● Short problem: Copy the items word for word, from the line containing "The width and" through the line containing "Action: (x=243, y=47)", leaving out the pictures.

● Stored data:

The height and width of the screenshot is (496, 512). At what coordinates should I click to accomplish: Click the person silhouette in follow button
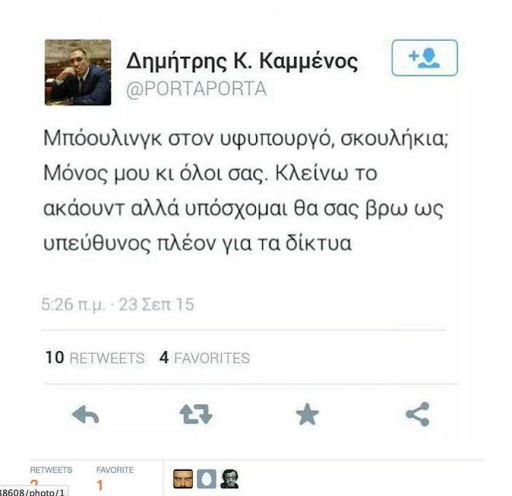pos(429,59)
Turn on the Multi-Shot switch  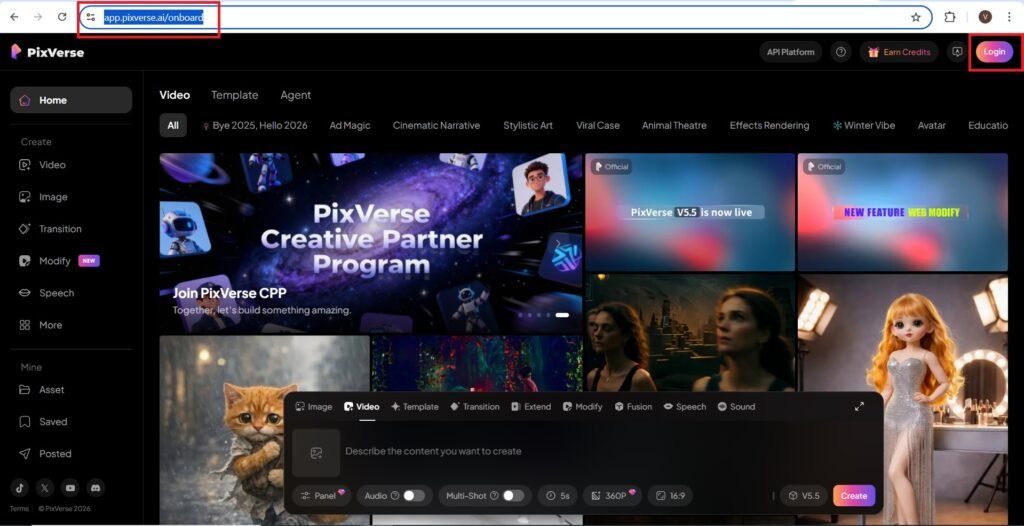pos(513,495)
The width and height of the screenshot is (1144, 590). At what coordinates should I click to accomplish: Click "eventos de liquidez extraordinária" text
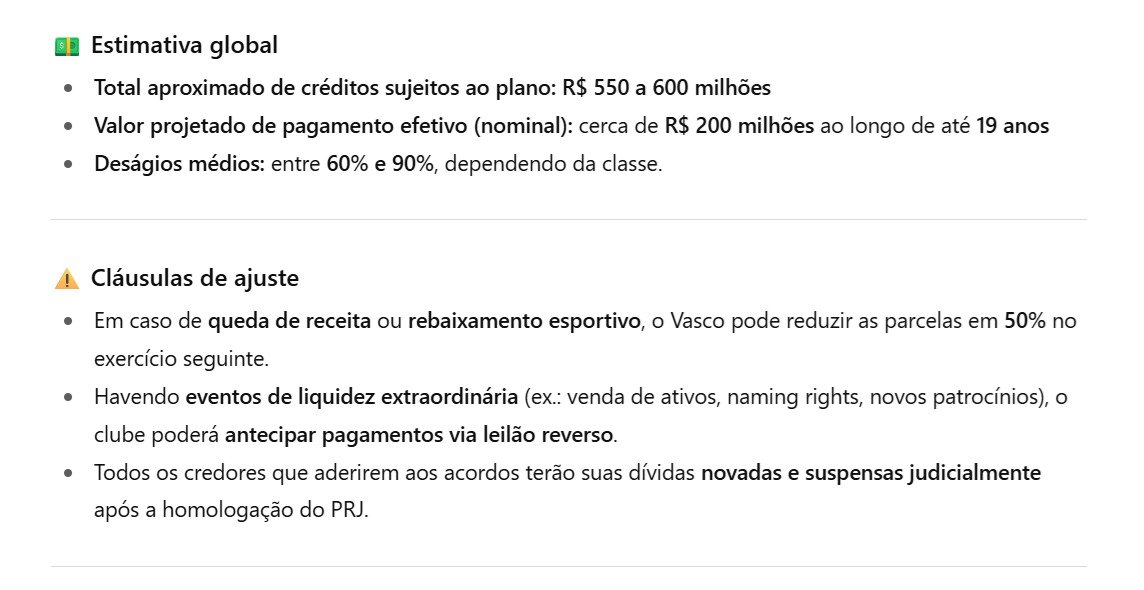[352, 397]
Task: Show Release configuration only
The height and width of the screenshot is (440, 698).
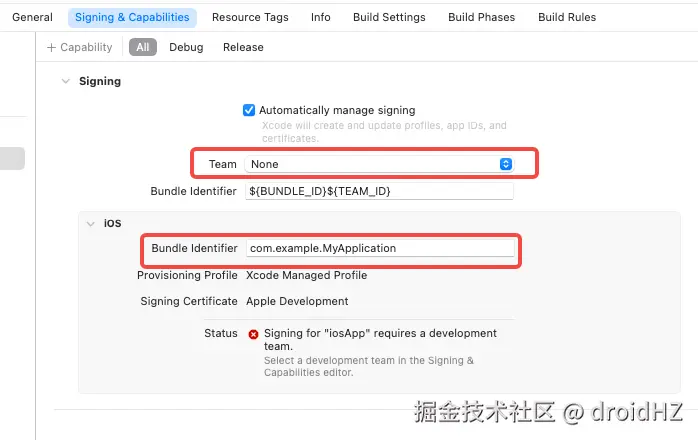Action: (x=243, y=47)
---
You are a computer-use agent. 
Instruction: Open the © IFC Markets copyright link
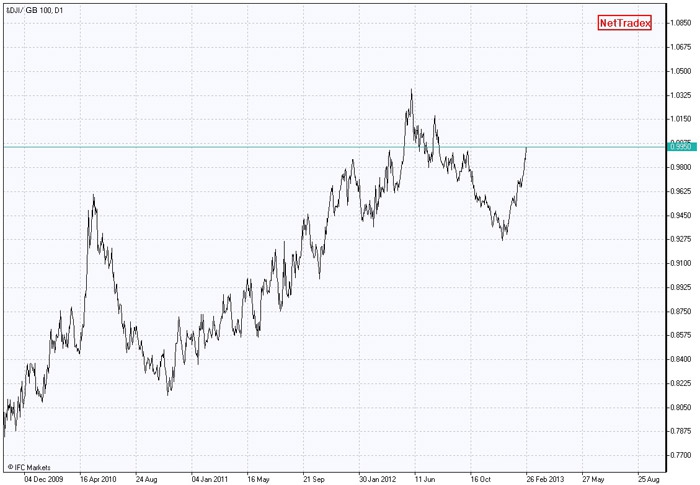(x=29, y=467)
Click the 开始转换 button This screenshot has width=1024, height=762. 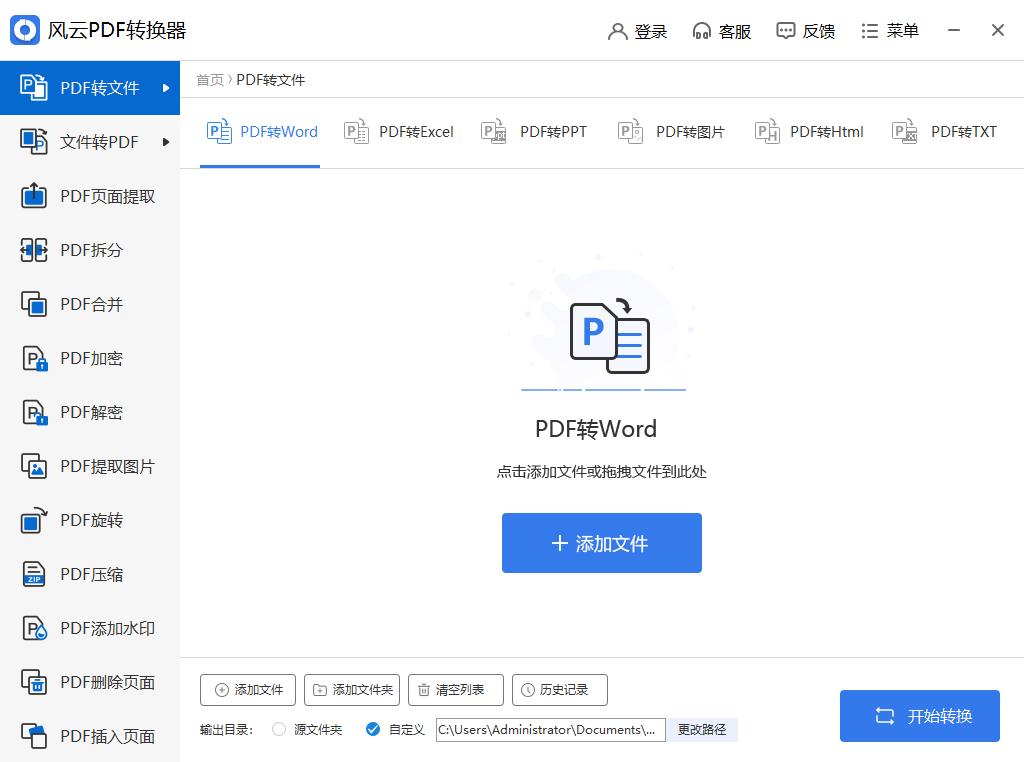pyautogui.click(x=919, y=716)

● Written reply:
The width and height of the screenshot is (1144, 590). At what coordinates should I click to accomplish: Click "eventos de liquidez extraordinária" text
[352, 397]
Task: Show Release configuration only
The height and width of the screenshot is (440, 698).
Action: (x=243, y=47)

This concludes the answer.